§ ACTION ITEM
Count every line in the entries that contains "accomplish". Report that count alone.

Top of MATERIALS PROVIDED

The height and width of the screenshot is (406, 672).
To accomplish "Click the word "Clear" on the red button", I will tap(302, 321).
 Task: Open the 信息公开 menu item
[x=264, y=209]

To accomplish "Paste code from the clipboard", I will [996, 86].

Bottom of MATERIALS PROVIDED
Top of MATERIALS PROVIDED

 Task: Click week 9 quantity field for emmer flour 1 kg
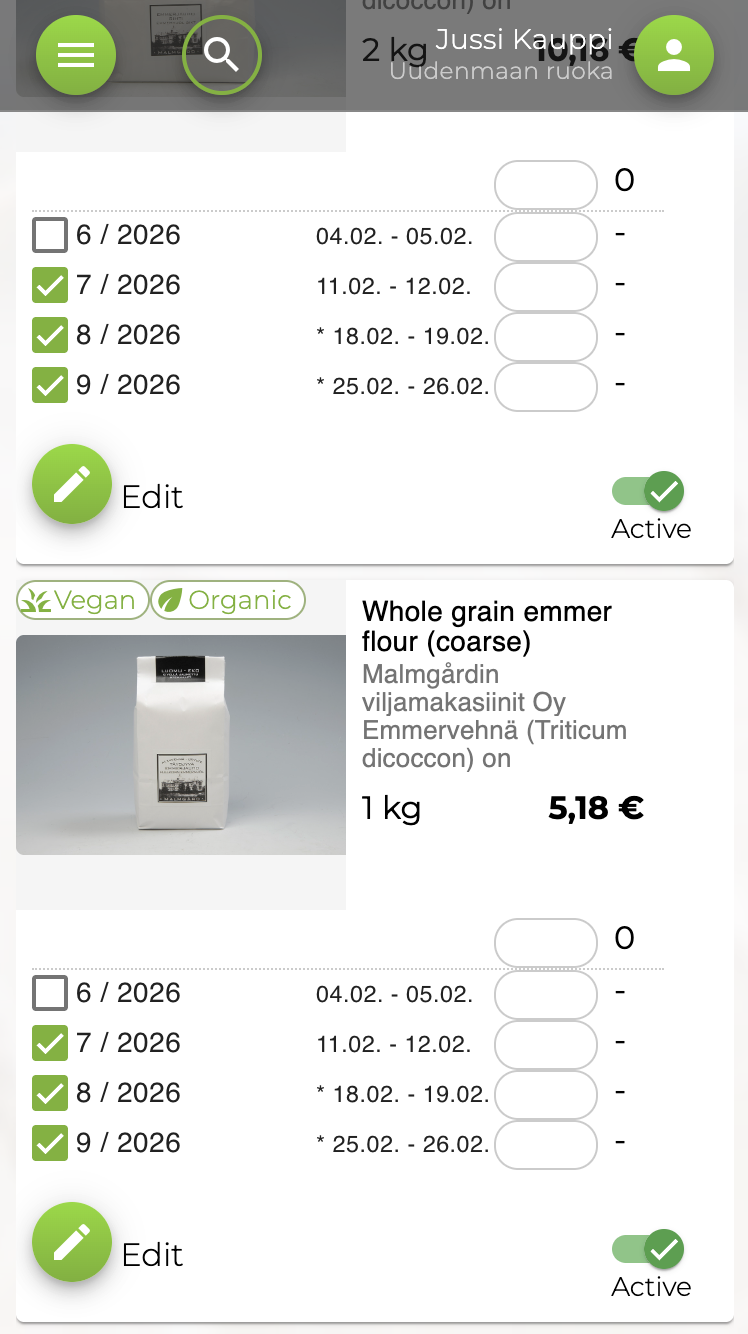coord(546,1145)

Bottom of MATERIALS PROVIDED

§ TASK RESPONSE
2